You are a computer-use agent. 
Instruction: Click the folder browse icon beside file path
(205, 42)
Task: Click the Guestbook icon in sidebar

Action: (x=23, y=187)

**********

■ WRITTEN PROBLEM
Pick out every line of the records above that contains the word "icon", treating uppercase and lowercase letters as different.

■ SOLUTION TO THIS PROBLEM
Instruction: Click the folder browse icon beside file path
Task: Click the Guestbook icon in sidebar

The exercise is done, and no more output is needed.